The network also contains two Pooling Layers, which are in charge of the down-sampling of the image and therefore reducing the number of activations, as well as providing invariance to small local changes. Four our architecture we have chosen to get the maximum values of 2x2 pixel rectangular regions around the input locations (that is, Max-Pooling with stride 2,2). It must be noted that we have just used two of these layers because the original size of our input data was already quite small (28x28 pixel images), so if we wanted a deep network, we could not afford adding pooling layers after each convolutional because we would have lost too much information about precise position of things.

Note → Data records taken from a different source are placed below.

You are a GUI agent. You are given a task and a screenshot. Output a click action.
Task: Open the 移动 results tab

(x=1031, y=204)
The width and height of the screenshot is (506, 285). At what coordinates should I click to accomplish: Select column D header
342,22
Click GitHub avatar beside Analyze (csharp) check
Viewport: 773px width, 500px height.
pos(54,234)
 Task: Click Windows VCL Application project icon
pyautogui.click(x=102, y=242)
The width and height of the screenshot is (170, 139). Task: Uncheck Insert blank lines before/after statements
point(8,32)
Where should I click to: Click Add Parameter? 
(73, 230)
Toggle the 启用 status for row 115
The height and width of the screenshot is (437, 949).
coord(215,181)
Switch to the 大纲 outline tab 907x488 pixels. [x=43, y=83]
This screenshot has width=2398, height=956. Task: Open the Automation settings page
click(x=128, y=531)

The Fully-connected Layers are the classic layers in which every neuron in the previous layer is connected to every neuron in the next layer and activation is computed as matrix multiplication plus bias. Here, the output of the last convolutional layer is flattened to a single vector which is input to a fully connected layer.

In order to be able to measure the computational complexity of our model, we calculated the total number of parameters of the network, which resulted to be 202.634. We can see that the majority of the parameters come from the fully connected layers, and that the resulting number is quite large. However, we consider that the good performance of this network is worth this computational complexity. Hereby is the detailed computation of the total number of parameters.

parameters

With the previously defined architecture, after passing to the network mini-batches of test data and comparing their results with the ground truth, we obtained an accuracy on the test set of 89.4%. However, in the training and validation plot of the losses and the accuracy, it could clearly be seen that the network was overfit.

overfitting

To prevent this overfitting, we decided to implement loss regularization, though we could have used many other techniques such as early stopping, dropout, or data augmentation among others. We decided to add the L2 Regularization (or weight decay) to our cross-entropy loss. The L2 penalizes the complexity of the classifier by measuring the number of zeros in the weight vector. However, we discovered that the network was still overfitted, so we decided to add another strategy. We added 5 Batch Normalization layers (normalize the activations of each channel by subtracting the mean and dividing by the standard deviation), with the objective of simplifying, speeding up the training and reducing the sensitivity to network initialization.

Using this technique, we were able to obtain an accuracy value on the test set of 91.4%, where although some overfitting occurs, it is not as relevant as before. So, we demonstrated that the combination of weight decay and batch normalization improves regularization, accuracy and gives faster convergence. The results were the following:

loss accuracy_nooverfit

We must mention that to obtain these results we have used as optimizer the Adaptive Moments (ADAM), which is an algorithm for first-order gradient-based optimization of stochastic objective functions, based on adaptive estimates of lower-order moments. The method is straightforward to implement, is computationally efficient, has little memory requirements, is invariant to diagonal rescaling of the gradients, and is well suited for problems that are large in terms of data and/or parameters. We also tried to use SGD (Stochastic Gradient Descent) but it got stuck most of the times in local minimum, giving very poor results.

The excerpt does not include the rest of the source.